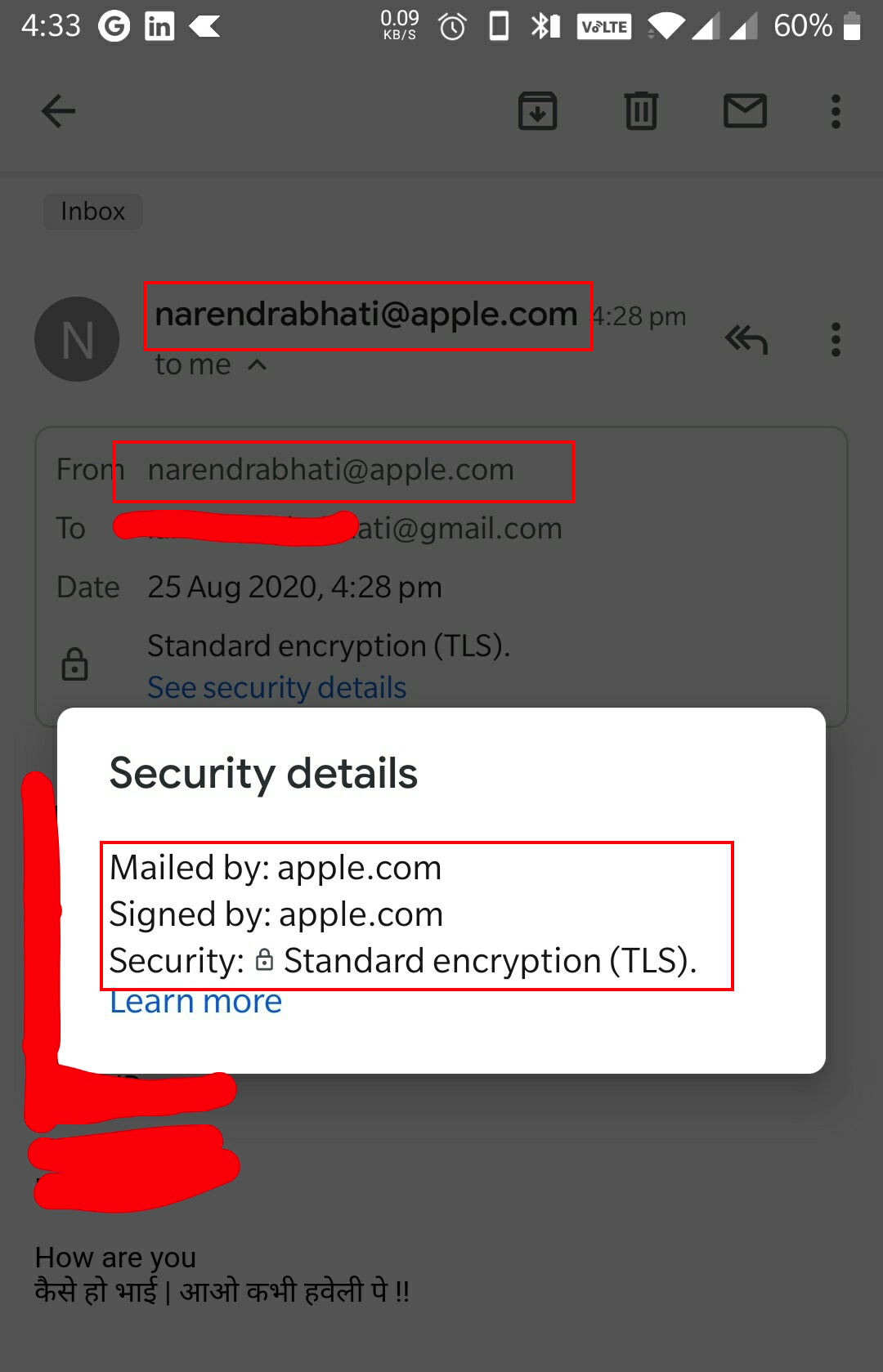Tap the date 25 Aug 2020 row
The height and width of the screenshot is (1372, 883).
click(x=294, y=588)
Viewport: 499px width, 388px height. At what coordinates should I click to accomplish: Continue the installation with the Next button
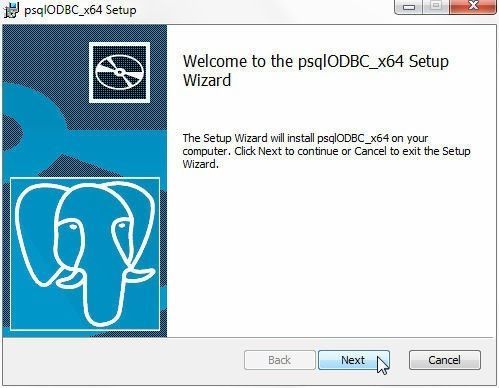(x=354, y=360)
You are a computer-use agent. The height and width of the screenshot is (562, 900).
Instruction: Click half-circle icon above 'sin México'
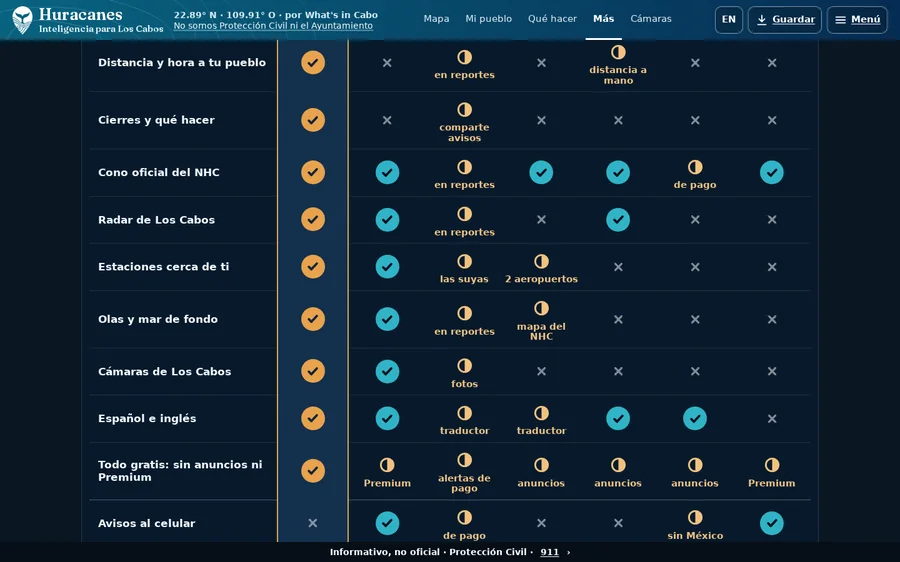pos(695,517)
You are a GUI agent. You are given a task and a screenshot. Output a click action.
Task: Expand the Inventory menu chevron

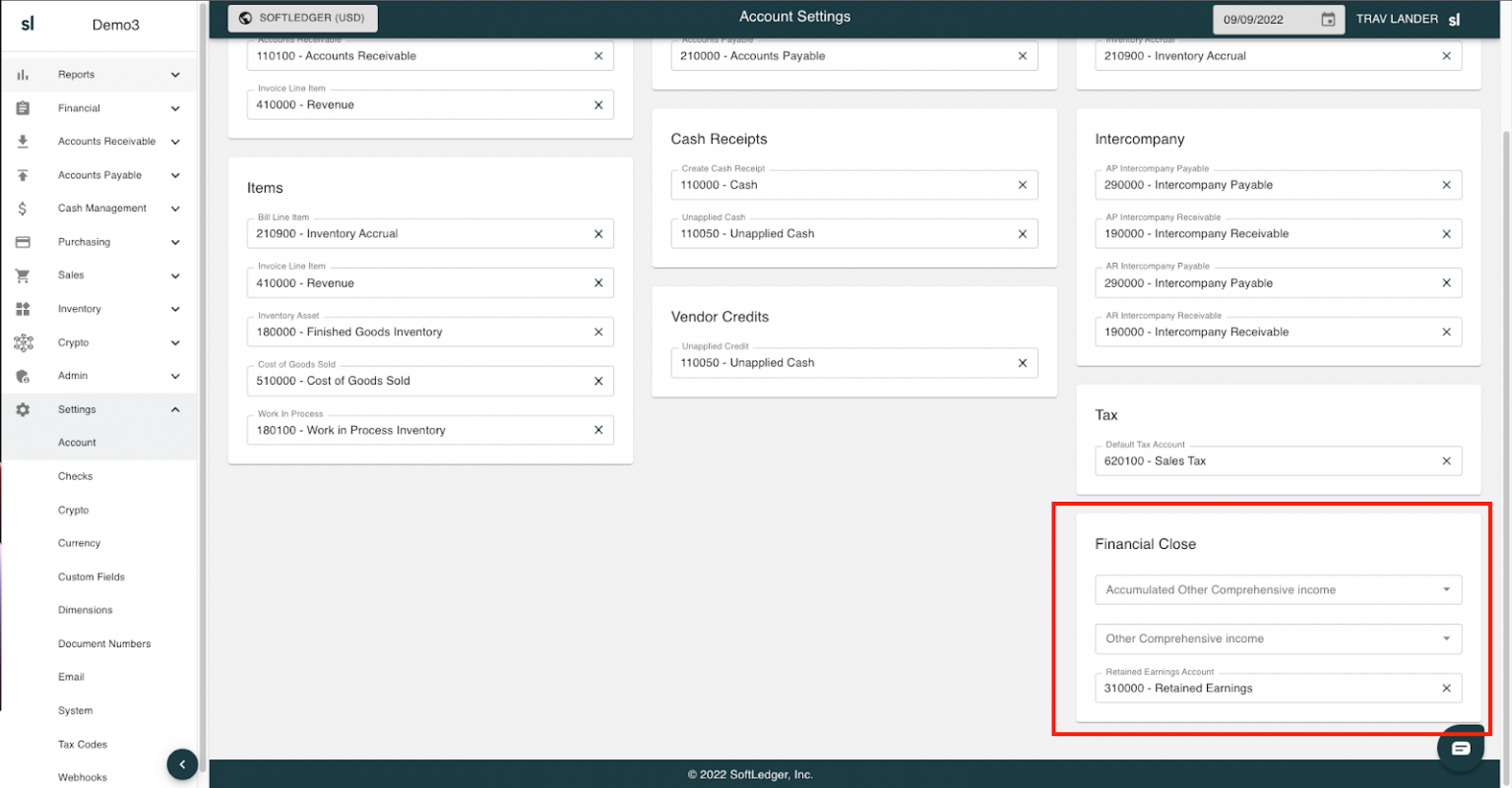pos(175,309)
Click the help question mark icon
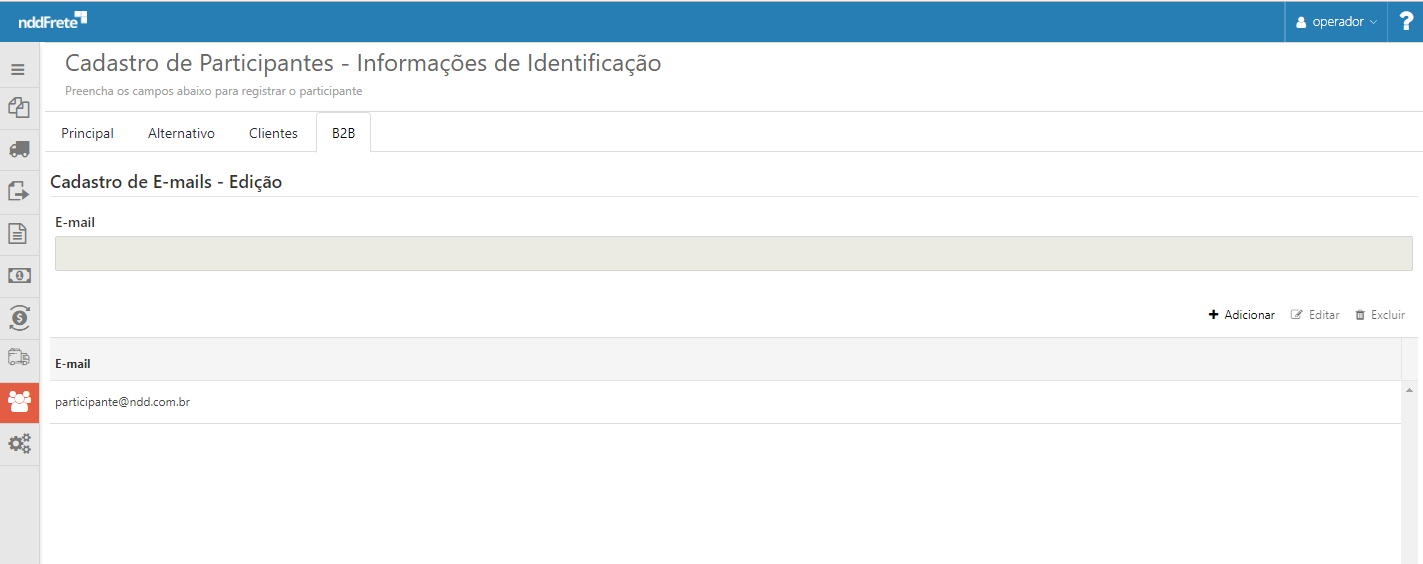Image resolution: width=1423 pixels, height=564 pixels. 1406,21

——

# Work order
From the line containing "Task: Expand the Inventory menu chevron" through the final line of the records, write out each line exactly, and include no pictures.

# Solution for this problem
Task: Expand the Inventory menu chevron

pos(175,309)
Click the help question mark icon
Image resolution: width=1423 pixels, height=564 pixels. 1406,21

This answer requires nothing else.